TASK BRIEF
From the entries that follow, gather each line holding the word "Visit".

DATA FOR ANALYSIS
-- Opening Marker --
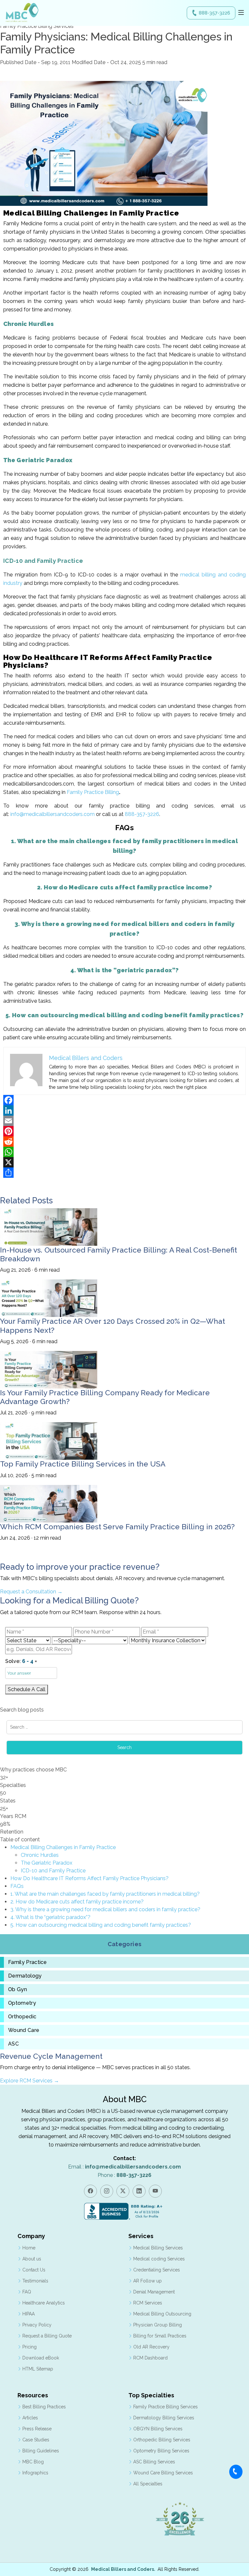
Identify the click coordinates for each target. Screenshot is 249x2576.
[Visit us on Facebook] (90, 2191)
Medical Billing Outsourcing (162, 2314)
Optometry (22, 2003)
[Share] (124, 1172)
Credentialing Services (156, 2270)
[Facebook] (124, 1100)
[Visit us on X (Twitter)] (122, 2191)
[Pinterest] (124, 1131)
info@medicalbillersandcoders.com (52, 814)
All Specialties (147, 2483)
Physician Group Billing (157, 2325)
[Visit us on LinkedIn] (139, 2191)
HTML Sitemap (37, 2369)
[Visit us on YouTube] (155, 2191)
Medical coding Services (159, 2259)
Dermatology (25, 1976)
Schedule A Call (26, 1689)
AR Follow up (147, 2281)
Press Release (37, 2428)
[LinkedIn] (124, 1110)
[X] (124, 1162)
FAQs (17, 1886)
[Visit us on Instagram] (106, 2191)
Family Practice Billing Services (165, 2406)
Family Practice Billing (93, 792)
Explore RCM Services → (29, 2081)
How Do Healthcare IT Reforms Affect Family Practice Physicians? (89, 1878)
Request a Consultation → (31, 1592)
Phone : (124, 2175)
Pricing (29, 2347)
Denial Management (154, 2292)
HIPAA (28, 2314)
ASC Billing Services (154, 2461)
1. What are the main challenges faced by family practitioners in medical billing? (105, 1894)
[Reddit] (124, 1141)
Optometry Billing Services (161, 2450)
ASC (13, 2044)
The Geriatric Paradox (46, 1863)
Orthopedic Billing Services (161, 2439)
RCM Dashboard (150, 2358)
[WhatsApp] (124, 1152)
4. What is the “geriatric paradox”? (50, 1917)
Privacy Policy (37, 2325)
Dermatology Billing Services (163, 2417)
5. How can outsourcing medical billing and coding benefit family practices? (100, 1925)
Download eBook (40, 2358)
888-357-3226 (214, 13)
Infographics (35, 2472)
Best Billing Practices (44, 2406)
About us (31, 2259)
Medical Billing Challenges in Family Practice (63, 1847)
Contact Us (33, 2270)
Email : (124, 2167)
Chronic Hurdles (40, 1855)
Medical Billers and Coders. (123, 2569)
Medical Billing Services (158, 2248)
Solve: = (21, 1661)
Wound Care (23, 2030)
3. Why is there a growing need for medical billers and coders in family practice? (105, 1909)
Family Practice (27, 1962)
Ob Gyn (17, 1989)
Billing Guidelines (40, 2450)
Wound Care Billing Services (163, 2472)
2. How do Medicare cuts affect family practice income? (77, 1902)
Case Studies (35, 2439)
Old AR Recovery (151, 2347)
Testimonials (35, 2281)
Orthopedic (22, 2017)
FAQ (26, 2292)
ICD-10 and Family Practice (53, 1871)
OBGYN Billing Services (158, 2428)
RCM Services (147, 2303)
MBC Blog (33, 2461)
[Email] (124, 1121)
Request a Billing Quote (47, 2336)
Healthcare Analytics (43, 2303)
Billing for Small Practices (159, 2336)
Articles (30, 2417)
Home (28, 2248)
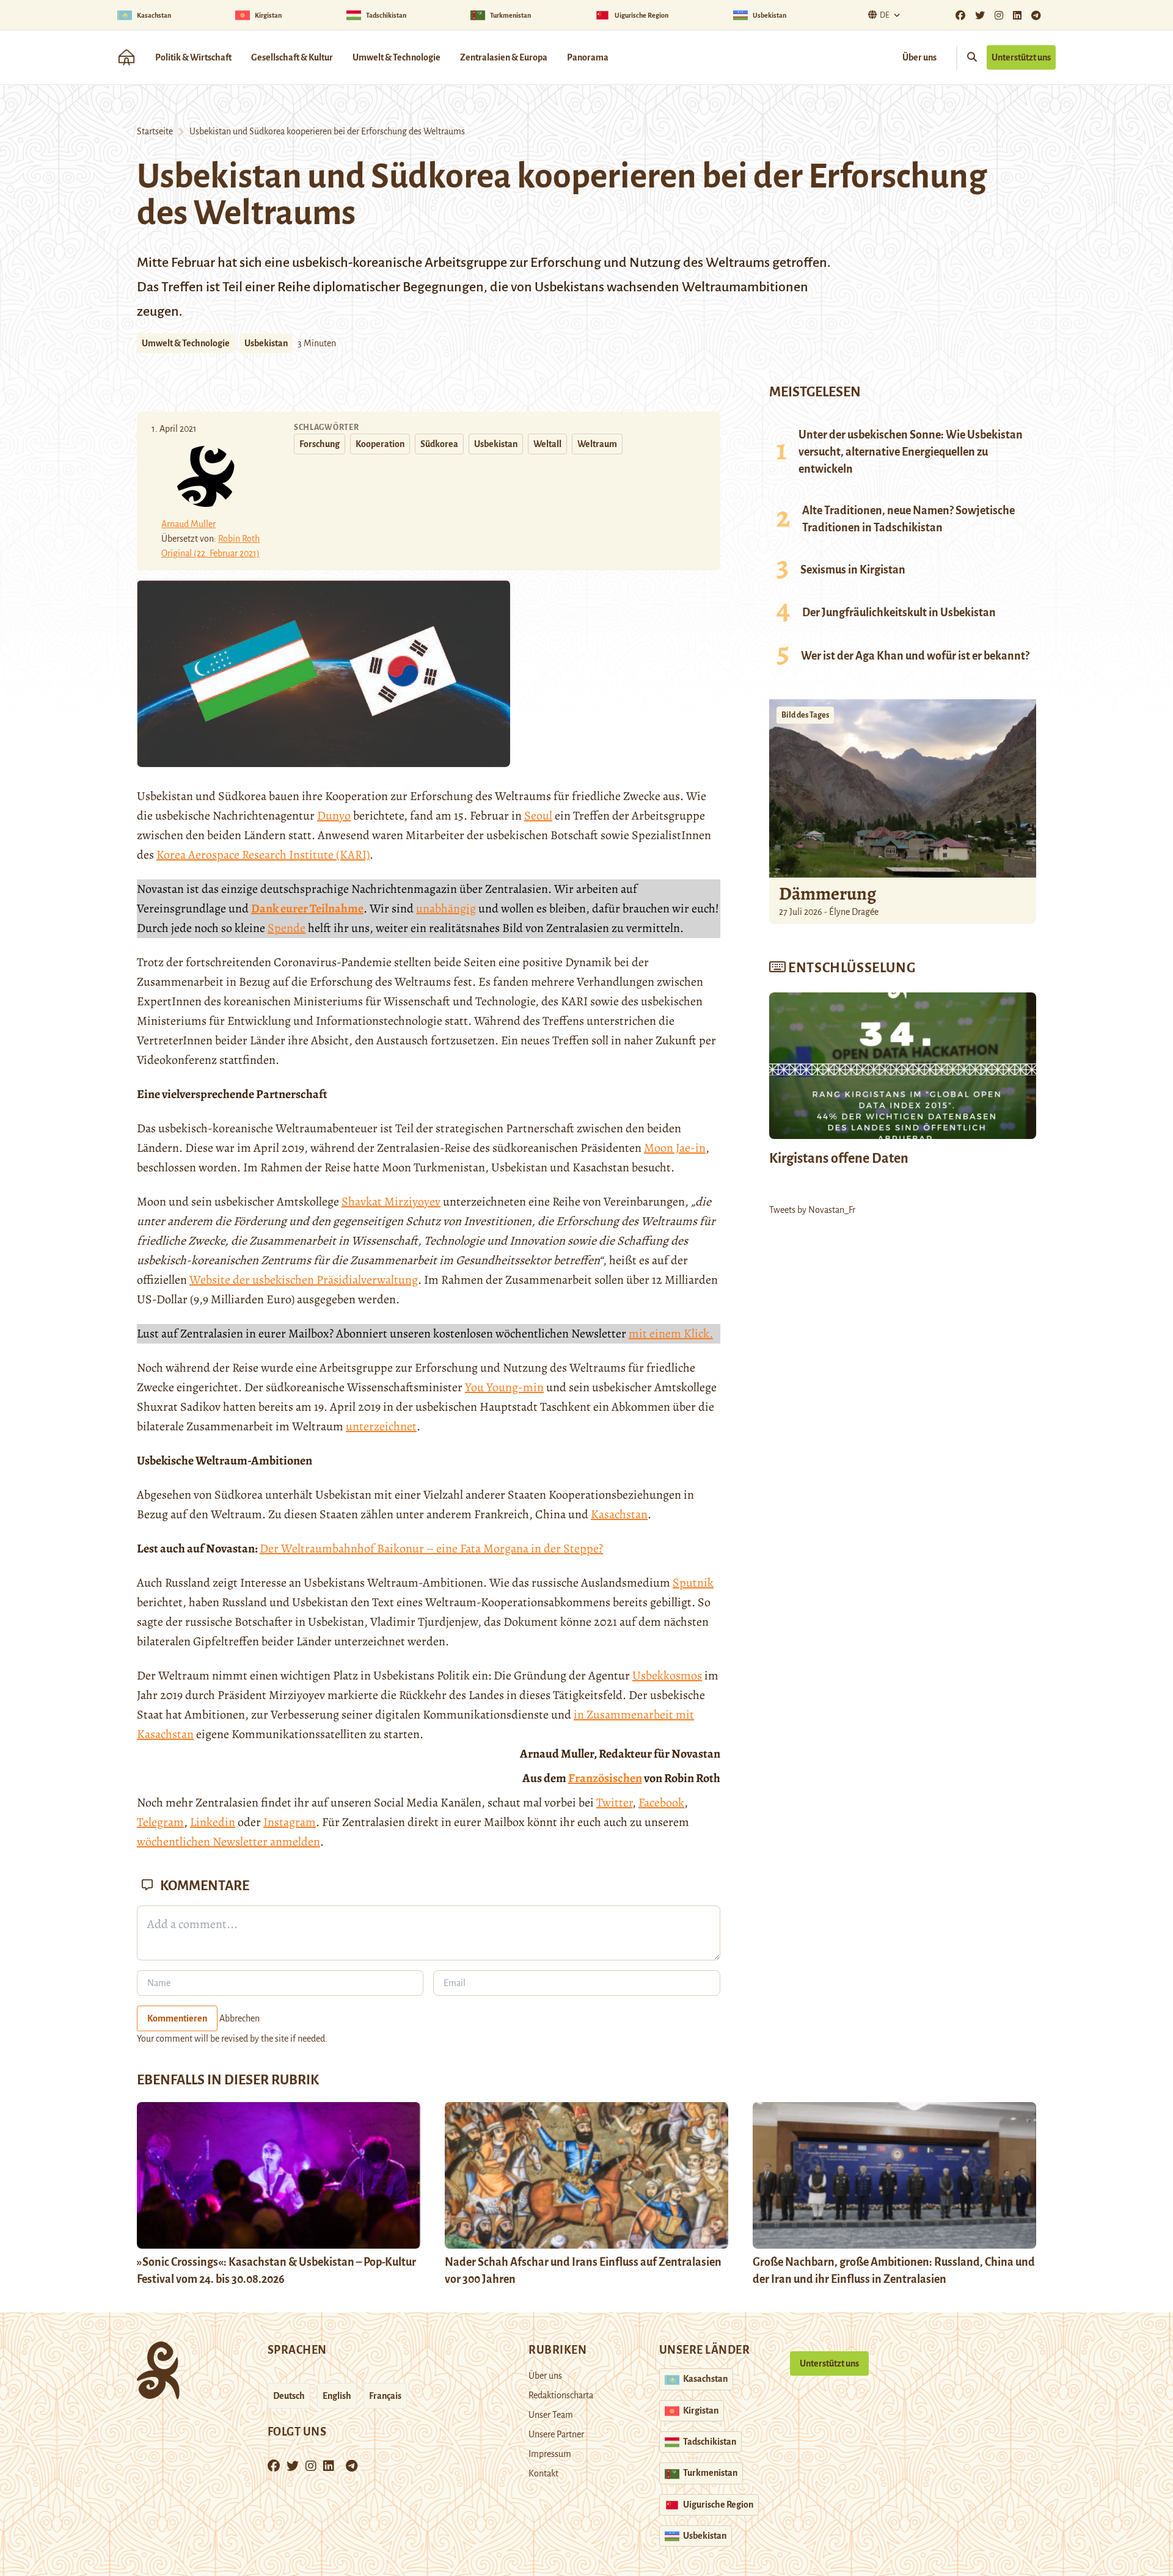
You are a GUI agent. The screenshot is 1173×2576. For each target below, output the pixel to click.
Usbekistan (266, 343)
-- Closing Marker --
RESPONSE TO THE EXERCISE
[Visit us on Facebook] (90, 2191)
[Visit us on X (Twitter)] (122, 2191)
[Visit us on LinkedIn] (139, 2191)
[Visit us on YouTube] (155, 2191)
[Visit us on Instagram] (106, 2191)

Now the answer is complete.